ALEは11月29日、同社の人工流れ星衛星2号機「ALE-2」に関する記者会見を開催し、同衛星のミッションについて説明した。ALE-2は、Rocket LabのElectronロケットにより、ニュージーランドの射場より打ち上げられる。順調に進めば、2020年の春以降に、人工流れ星のサービスを開始する予定だという。
ALE-2はこの日、打ち上げられる予定だったが、地上システムの問題により、延期となっていた。打ち上げのウィンドウは、12月12日まで。Rocket LabのElectronにとっては、これが記念すべき10機目の打ち上げとなる。
2号機の流れ星には新色ブルーが追加
同社の人工流れ星衛星は、1号機がすでに2019年1月に打ち上げられており、これで2機目。大きさ54×57×72cm、重量75kgの超小型衛星で、1号機と同じく、流れ星の素となる"流星源"を400粒搭載する。カラーは青が追加され、白、オレンジ、緑、ピンクの5色を用意。放出装置により、衛星後方に秒速200~400mで撃ち出す仕組みだ。
放出後の流星源は、約7,500km、18分間ほど飛行してから、大気圏に再突入、高温になることで発光する。明るさはマイナス1等星程度になると予測されており、都会でも十分見えるはずだ。地上では、直径200km程度の範囲で人工流れ星を楽しめる見込み。
狙った場所に落とすために、重要なのは放出時の精度だ。方向は衛星の姿勢で調整。スタートラッカで精密に計測し、リアクションホイールで制御する。精度は0.1°の予定だが、ミッション上は5°程度までは許容されるとのこと。一方、速度は可変で、±1%以内を実現。方向・速度を変えながら連射することで、地上での見え方を自由に設定できる。

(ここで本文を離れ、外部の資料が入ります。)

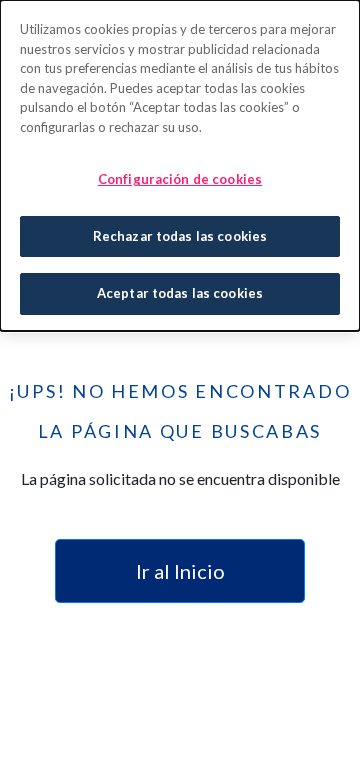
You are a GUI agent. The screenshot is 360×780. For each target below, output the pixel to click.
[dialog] (180, 165)
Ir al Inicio (180, 571)
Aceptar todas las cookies (180, 293)
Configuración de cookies (180, 179)
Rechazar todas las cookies (180, 236)
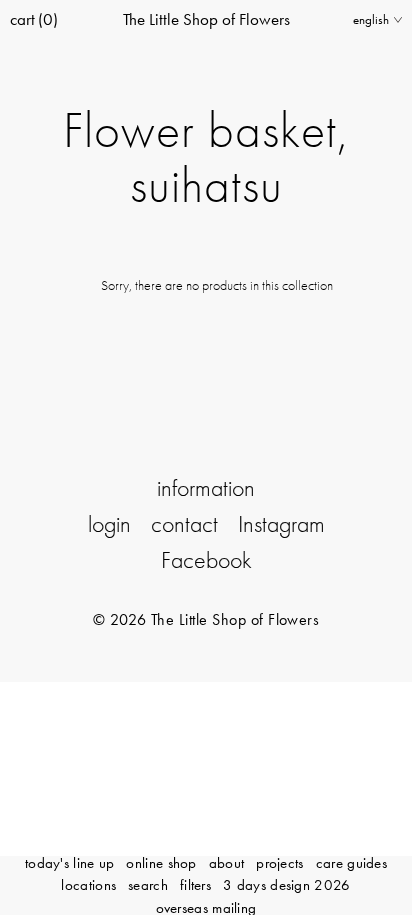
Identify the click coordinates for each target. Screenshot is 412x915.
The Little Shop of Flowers (206, 19)
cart (34, 19)
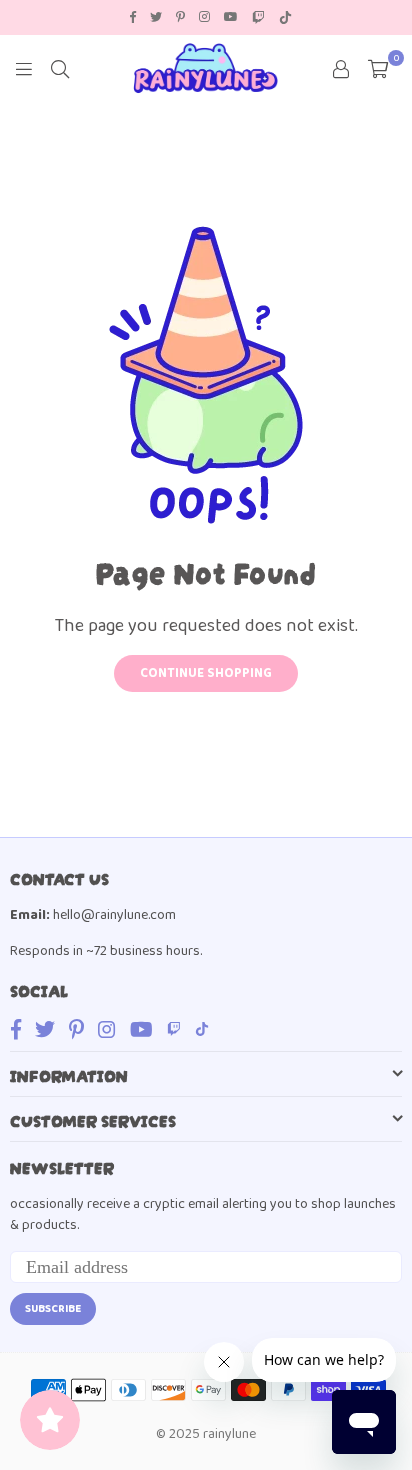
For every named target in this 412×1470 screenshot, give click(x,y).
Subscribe (53, 1309)
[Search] (60, 68)
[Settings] (341, 68)
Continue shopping (206, 673)
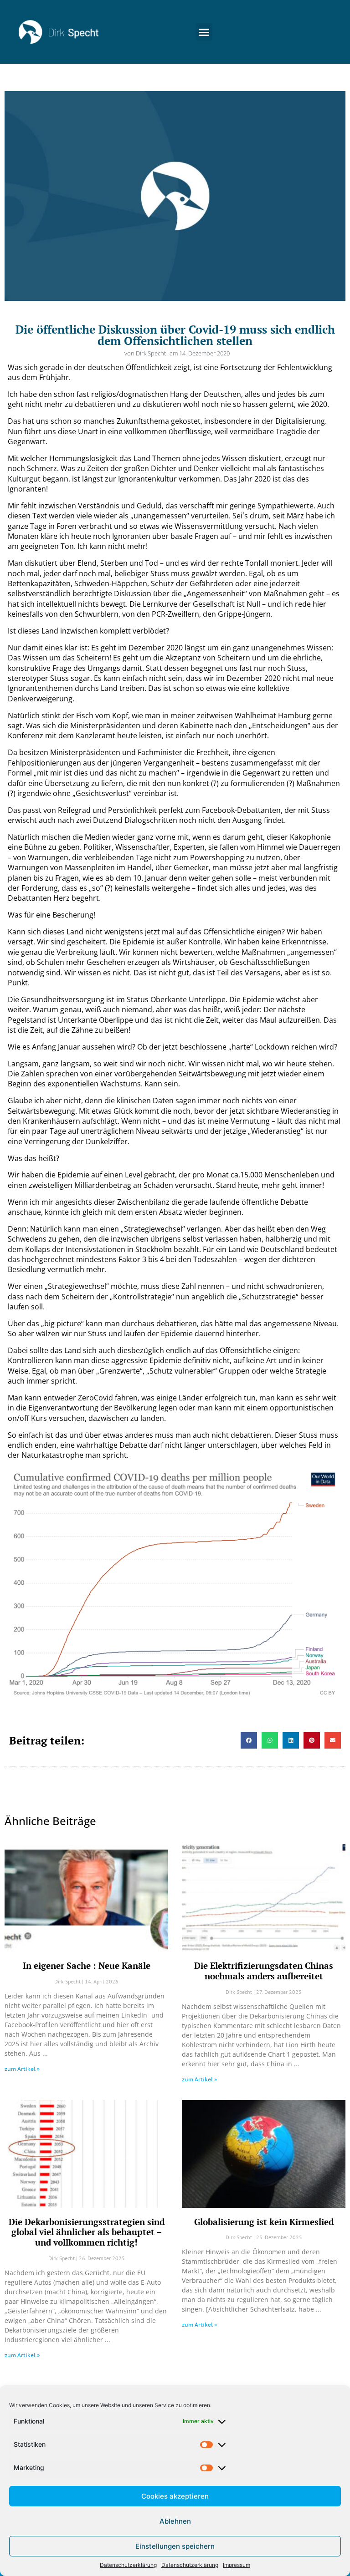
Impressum (236, 2564)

特徴的なのは、姿勢決定、位置決定ともに、3重の冗長構成を採用していることだ。通常、無人機では2重までのことが多いが、超小型衛星としては異例の3重構成を採用したのは、安全性への懸念を払拭するだめだ。3系統の計算結果が一致した場合のみ、流星源を放出することで、間違った方向に撃ち出すことが無いようにしている。
流星源の放出機能は1号機と同様だが、大きく異なるのは、2号機にはコールドガスのスラスタが搭載されていることだ。2号機が投入されるのは高度400kmの太陽同期軌道だが、衛星は薄い大気の影響を受け、何もしなければ高度が徐々に下がる。スラスタで高度を維持すれば、より長期間の運用が可能となる。
一方、1号機には、膜を展開して、高度を下げる機構が搭載されていた。これは、相乗りで投入された軌道の高度が500kmと高かったためだ。高度400kmを周回する国際宇宙ステーションへの安全性確保のため、流星源の放出ミッションは、高度400km以下で実施する計画。まずは、高度を下げる必要があったのだ。
ALEの事業はエンタメのみにあらず
1号機はこれまで、軌道上で初期チェックを行っており、軌道降下はまもなく開始する予定。2号機は後から打ち上げるものの、同社が希望した高度400kmに直接投入することができるので、先にサービスインするのは2号機である可能性が高そうだ。
同社は人工流れ星により、2つの事業を展開する計画。
1つはエンターテインメント事業だ。ビジネスのイメージとしては、花火大会に近いだろう。衛星なので、世界中の都市で開催が可能。スポーツイベントや、クルーズツアーにも需要があると見る。なお費用については、取締役/COOの藤田智明氏によれば、「パッケージ次第で大きく変わるが、1回で1億円前後を検討している」とのこと。
もう1つはデータサービス事業だ。人工流れ星を分光観測することで、中間圏のデータを収集。それを、気象現象のメカニズム解明に役立てるという。気象会社、政府機関、研究機関などが顧客として考えられ、当初はエンターテインメント事業が主流なものの、年々データサービス事業が拡大し、最終的には追い抜く想定だという。
代表取締役社長/CEOの岡島礼奈氏は、「科学や技術というと、"取っつきにくい"と避ける人がいるが、流れ星はみんな親しみを持ってくれる。これをきっかけに、宇宙や科学に興味を持ってもらえれば」と、人工流れ星ビジネスの狙いを説明する。
同社はエンターテインメント事業に注目されることが多いが、長期的には、人類の持続的な発展への貢献を目指す。今回初公開された同社のビジョンによれば、2030年代以降は月や惑星、2050年代以降は太陽系外へと、フィールドを拡大。今後、流れ星以外のミッションも積極的に展開していくという。